Symlin, produced by Amylin Pharmaceuticals, was released to the U.S. market earlier in 2005. This medication is a replacement for amylin, a hormone normally produced in conjunction with insulin but that is deficient or absent in diabetic patients. Administered by injection along with insulin shots or a pump, Symlin works to smooth out post-meal blood sugar spikes and may reduce the need for large quantities of insulin in diabetic patients.
Diabetes is being attacked by researchers on a variety of fronts, most of which are either biological or technological. Pancreas transplants have occurred successfully for those with severe complications, and beta (insulin-producing) cell transplants are in clinical trials. Both kinds of transplants, however, can require large amounts of anti-rejection drugs which can have very serious side effects; even with these drugs, some patients’ bodies have rejected their new cells.

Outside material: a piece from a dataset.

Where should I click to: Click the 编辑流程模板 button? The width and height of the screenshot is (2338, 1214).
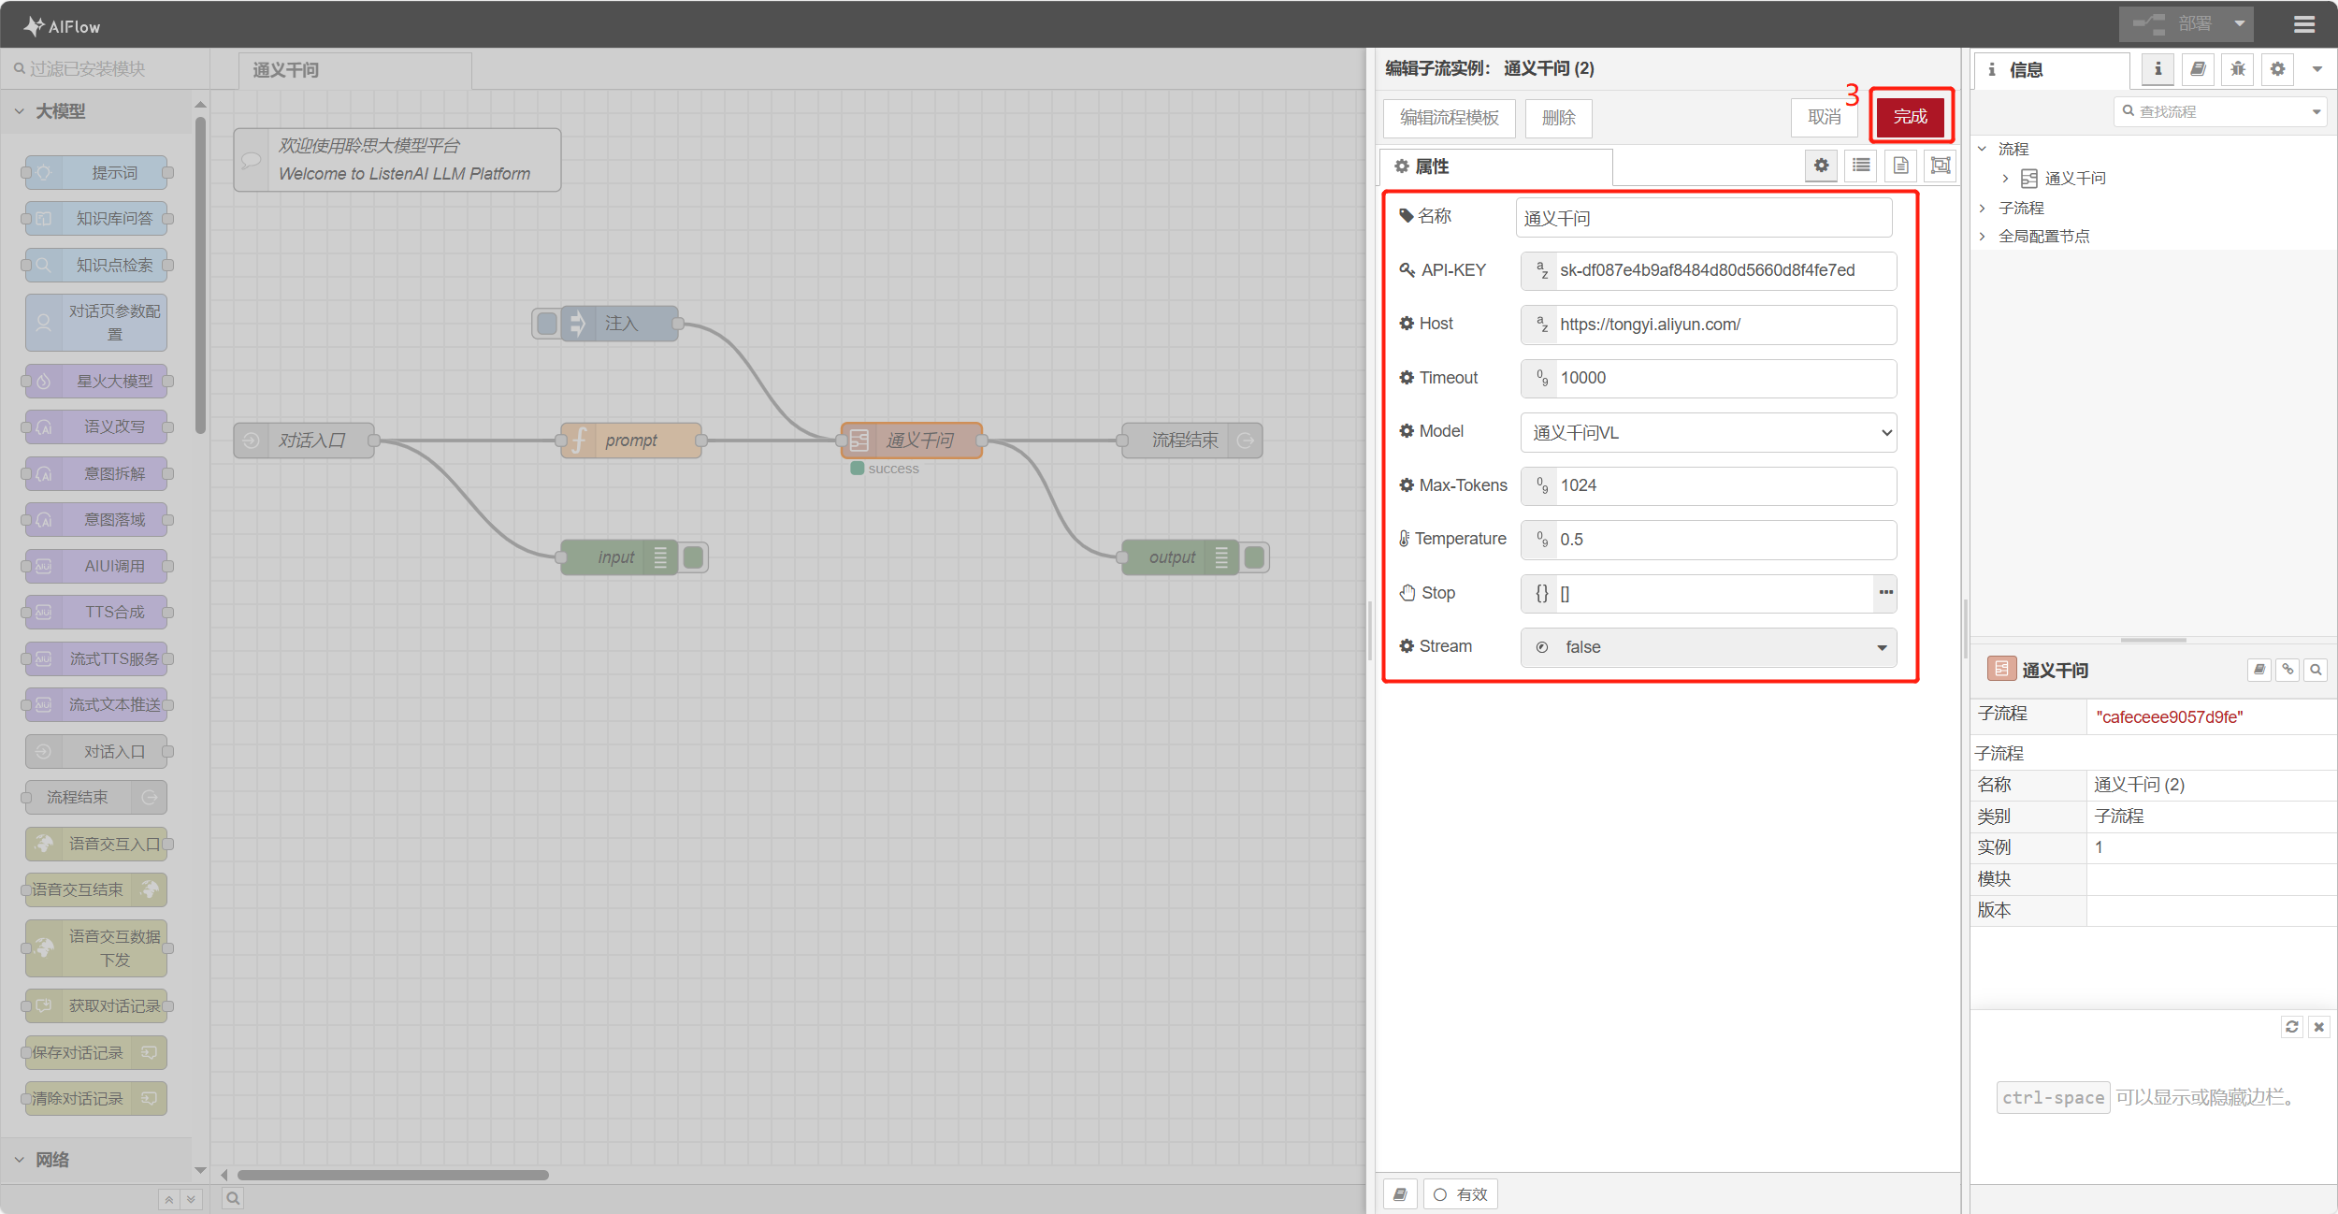tap(1449, 118)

Researchers are exploring ways to keep this rejection from occurring. Stem-cell research continues as well, although it is limited by governmental regulations.
Insulin pump and CGMS manufacturers are also working to treat diabetes from a technological standpoint. The goal for these companies is eventually a version of an artificial pancreas, or a “closed-loop system” in which a glucose monitoring system and pump will work together to control insulin delivery. Implantable insulin pumps are also being tested; if someday used in tandem with a CGMS, diabetics may enjoy an almost normal lifestyle.
The Diabetes Control and Complications Trial, the largest diabetes study ever performed, was held from 1983 to 1993 by the National Institute for Diabetes and Digestion and Kidney Diseases (NIDDK). The trial confirmed what many people with diabetes and many healthcare professionals already had suspected: tight control of diabetes significantly reduces the risk of diabetes complications such as eye and kidney disease, some by up to 75 percent. This good news has served as even more motivation to develop reliable products that make tight control possible. While a viable cure for diabetes may still be years away, much progress has been made in minimizing the inconvenience, pain, and faults in diabetes treatment. Technological developments are constantly improving, helping millions of Americans to make this disease manageable as we wait for a cure.